I suppose that the idea of taking nature “inside” is the same principle as Southwestern design. People made their houses out of clay for a reason–probably the same reason that Pfefferbett made their bar out of imitation adobe. I suppose I should have been tipped off that it wasn’t themed that way when the hostel was actually super comfortable and clean instead of dirty and constantly smelling of taquitos and cheap mariachi guitarist cologne (which is how I imagined the bar in my story).

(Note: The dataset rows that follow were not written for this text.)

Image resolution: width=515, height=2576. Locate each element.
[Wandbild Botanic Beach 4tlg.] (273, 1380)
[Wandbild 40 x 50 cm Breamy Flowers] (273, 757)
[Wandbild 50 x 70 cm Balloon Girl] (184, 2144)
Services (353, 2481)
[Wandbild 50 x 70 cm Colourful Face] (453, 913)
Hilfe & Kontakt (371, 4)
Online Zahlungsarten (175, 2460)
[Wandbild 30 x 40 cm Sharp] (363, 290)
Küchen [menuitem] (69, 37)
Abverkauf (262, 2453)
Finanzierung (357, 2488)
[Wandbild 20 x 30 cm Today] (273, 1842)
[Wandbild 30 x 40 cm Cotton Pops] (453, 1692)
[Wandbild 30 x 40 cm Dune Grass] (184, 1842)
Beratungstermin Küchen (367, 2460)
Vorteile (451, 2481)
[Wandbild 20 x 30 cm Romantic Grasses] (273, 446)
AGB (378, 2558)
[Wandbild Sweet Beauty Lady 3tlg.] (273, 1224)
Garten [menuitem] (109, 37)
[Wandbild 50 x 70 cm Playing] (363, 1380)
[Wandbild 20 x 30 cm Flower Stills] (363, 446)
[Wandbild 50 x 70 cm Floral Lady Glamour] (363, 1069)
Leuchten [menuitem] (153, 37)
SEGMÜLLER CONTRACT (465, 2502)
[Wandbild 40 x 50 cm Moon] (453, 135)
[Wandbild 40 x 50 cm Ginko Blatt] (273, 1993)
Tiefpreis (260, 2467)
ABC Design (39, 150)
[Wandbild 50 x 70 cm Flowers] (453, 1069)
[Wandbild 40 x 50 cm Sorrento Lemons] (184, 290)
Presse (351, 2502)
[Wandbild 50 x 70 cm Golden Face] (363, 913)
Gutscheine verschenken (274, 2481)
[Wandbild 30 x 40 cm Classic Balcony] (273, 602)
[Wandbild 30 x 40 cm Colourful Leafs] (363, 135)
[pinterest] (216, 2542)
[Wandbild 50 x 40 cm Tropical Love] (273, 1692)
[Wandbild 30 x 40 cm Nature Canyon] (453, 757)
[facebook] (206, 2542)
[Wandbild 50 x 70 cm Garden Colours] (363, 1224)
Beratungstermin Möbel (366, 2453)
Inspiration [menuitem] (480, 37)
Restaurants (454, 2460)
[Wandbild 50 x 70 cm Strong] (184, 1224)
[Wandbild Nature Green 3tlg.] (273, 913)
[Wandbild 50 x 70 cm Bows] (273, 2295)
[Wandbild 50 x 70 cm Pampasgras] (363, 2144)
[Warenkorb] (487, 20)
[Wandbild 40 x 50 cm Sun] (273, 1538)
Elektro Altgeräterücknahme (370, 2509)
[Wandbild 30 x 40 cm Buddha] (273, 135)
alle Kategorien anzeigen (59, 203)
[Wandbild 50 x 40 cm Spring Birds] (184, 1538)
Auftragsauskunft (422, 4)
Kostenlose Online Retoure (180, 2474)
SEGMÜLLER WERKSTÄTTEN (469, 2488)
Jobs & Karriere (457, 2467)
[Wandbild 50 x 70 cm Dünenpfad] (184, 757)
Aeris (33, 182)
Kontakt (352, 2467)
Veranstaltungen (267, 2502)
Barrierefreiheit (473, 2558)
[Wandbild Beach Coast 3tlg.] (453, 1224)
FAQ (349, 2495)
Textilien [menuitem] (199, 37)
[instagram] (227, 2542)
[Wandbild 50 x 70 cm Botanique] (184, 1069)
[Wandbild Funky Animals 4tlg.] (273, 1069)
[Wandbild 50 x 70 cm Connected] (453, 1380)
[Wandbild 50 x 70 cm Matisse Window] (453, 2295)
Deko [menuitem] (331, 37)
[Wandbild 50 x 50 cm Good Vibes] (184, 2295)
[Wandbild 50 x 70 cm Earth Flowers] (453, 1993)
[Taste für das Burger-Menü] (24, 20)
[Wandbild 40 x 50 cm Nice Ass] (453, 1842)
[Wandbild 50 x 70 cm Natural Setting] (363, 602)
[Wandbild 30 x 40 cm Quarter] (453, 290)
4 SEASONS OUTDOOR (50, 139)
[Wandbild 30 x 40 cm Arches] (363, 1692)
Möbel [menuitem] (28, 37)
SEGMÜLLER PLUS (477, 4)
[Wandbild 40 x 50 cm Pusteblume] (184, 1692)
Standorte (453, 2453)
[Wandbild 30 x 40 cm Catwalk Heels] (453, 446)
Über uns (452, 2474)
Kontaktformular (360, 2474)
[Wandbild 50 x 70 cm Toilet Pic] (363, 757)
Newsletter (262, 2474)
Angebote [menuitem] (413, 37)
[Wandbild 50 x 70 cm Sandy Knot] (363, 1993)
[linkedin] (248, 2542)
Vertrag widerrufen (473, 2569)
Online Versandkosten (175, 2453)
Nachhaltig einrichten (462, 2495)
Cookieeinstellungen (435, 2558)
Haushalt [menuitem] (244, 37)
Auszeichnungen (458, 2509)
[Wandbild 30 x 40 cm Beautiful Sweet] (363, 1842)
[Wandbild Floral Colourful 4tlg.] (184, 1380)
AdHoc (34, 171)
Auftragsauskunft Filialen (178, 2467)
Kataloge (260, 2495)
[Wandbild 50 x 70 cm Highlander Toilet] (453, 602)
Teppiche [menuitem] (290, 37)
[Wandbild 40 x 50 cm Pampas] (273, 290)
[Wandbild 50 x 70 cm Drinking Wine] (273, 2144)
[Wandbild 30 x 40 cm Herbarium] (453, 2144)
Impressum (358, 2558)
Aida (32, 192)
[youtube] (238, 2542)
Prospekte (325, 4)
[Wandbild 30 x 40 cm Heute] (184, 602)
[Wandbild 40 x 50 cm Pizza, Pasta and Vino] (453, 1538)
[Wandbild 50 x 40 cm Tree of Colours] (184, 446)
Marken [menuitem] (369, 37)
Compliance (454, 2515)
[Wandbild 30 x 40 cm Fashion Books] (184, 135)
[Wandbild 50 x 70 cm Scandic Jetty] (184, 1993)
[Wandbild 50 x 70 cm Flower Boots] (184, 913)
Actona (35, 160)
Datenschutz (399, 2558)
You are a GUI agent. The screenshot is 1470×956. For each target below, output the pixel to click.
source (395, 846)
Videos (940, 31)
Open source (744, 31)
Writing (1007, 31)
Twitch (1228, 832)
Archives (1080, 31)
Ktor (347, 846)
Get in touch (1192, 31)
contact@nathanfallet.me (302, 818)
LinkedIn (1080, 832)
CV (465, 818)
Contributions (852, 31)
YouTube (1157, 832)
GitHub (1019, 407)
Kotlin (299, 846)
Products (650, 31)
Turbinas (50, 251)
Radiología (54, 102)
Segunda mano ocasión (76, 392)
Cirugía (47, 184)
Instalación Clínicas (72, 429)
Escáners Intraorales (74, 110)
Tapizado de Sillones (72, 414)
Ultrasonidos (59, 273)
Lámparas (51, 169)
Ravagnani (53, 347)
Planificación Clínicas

Regardless of my assumptions, Pfefferbett still has a slight Casablanca feel to it that makes me feel like I’m in an important place doing important things. I’m not sure why this is. It could be the antique style “hostel” sign lighting the brick warehouse that is Pfefferbett, the surprising luxury that is ordinarily beyond the realm of imagination in hostels, or the central location in an exciting Berlin neighborhood. It could also be because I have the imagination of a 4th grader who grew up watching Humphrey Bogart films. Last night, immediately after being told that Pfefferbett wasn’t actually supposed to be Southwestern themed, it started raining. In an act of an attempted liberation for my delusions about my detective story, I put on my wool trench coat, turned some Miles Davis up in the ear buds, and took a walk around the block. I don’t know what I was expecting, but nothing important happened. I just got wet and cold. I looked up at the “hostel” sign and thought to myself how affirming it would be if it started flickering. It didn’t. It’s too new. I walked inside and felt the sudden warmth and comfort of having a warm place to stay and a secure room to sleep in. I can’t imagine feeling as warm and comfortable walking into my pretend dive Tijuana motel. I took a shower and went to bed, where I slept without the stress of thinking that Mexican/German hookers could have died where I was sleeping. Despite my romantic delusions, I guess I actually prefer it this way.